Ragione invita amante a cercare l’amore su questa terra, negando nella sostanza la tesi che Amante ha appena esposto, di un amore che ormai non ha riscontro nell’esperienza umana. Se Amante lamenta la fine, la caduta dell’amore puro e leale, Ragione insiste nella sua tesi che l’amore non debba essere inteso come il sentimento per la donna amata, ma possa rispondere ad una definizione molto più generica di un’affezione rivolta all’umanità, definizione che dunque comprende anche l’amore per il prossimo, lo spirito di carità e l’amicizia. Va ricordato che il momento che segna questo allargamento semantico del significato di amore (o se vogliamo uno spostamento del campo semantico) coincide con la critica dell’amore influenzato dalla Fortuna.
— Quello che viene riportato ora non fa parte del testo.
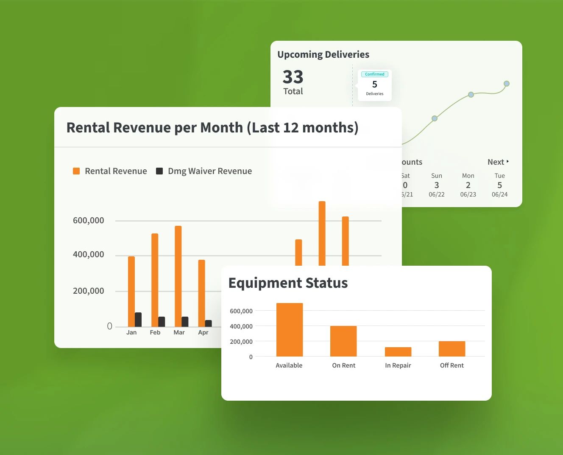Click the dark Jan damage waiver bar

pyautogui.click(x=138, y=320)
I due versi riportati assumono però un altro significato se si pensa anche a una valutazione in senso gnoseologico del sentimento di amore. Potremmo in questo caso interpretarli come l’invito a non esaurire l’amore nella conoscenza dell’altro (si pensi al paradosso gnoseologico della fontana di Narciso: l’amore per la conoscenza dell’altro porta a perdere la coscienza di sè), e ad ampliarlo nell’amore per l’umanità in genere (amor caritas), come l’influsso di una concezione della conoscenza appunto universale, che non si esaurisce nell’esperienza del sentimento individuale ma è propria del saggio che ricerca la conoscenza nell’anima universale del mondo, nell’intelletto possibile che sopravvive alla morte dell’anima individuale.
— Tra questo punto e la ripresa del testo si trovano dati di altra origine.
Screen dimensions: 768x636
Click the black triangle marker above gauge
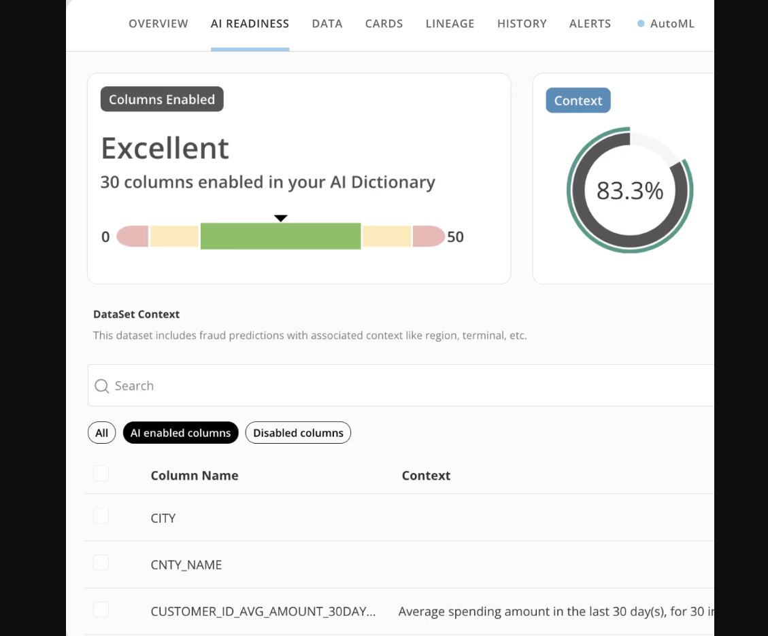click(x=280, y=218)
“Mais or vendent les jugemenz

Et bestornent les erremenz Et taient et content et raient Et les povres genz trestout paient: tuit s’efforcent de l’autrui prendre”

Il discorso si allarga fino a comprendere l’amore per la giustizia e la critica alla categoria dei giudici, che preannuncia la critica ad altre categorie professionali. Qualcosa di analogo si legge nelle prime terzine dell’undicesimo del Paradiso, dove c’è un analogo procedimento anaforico che serve a rendere l’idea dell’indaffararsi nel vizio e nella corruttela morale di queste figure di borghesi, trascinate in un ritmo laborioso quanto insensato, che sembra rallentare solo quando s’invischia nella bestiale fatica dei sensi:

O insensata cura de' mortali Quanto son difettivi sillogismi

Quei che ti fanno in basso batter l'ali! Chi dietro a iura, e chi ad aforismi Sen giva, e chi seguendo sacerdozio, E chi regnar per forza o per sofismi, E chi in rubare, e chi in civil negozio; Chi nel diletto della carne involto S'affaticava e chi si dava all'ozio.

Pd XI, 1-9

È proprio l’accostamento tra questa laboriosità ammantata di scienza e la meccanicità di un coito, a rallentare il dinamismo dei versi precedenti e a far sfociare nel grottesco, nella rappresentazione di automi accecati da passioni volgari, l’elencazione accurata delle nuove professioni della vita cittadina. Ciò segna la differenza tra il genio poetico dantesco, che non disdegna l’irriverenza quando un fine morale più alto la giustifichi, e il più scontato ricorso all’anafora e all’accumulazione cui si fermava l’ingegno da letterato del De Meun.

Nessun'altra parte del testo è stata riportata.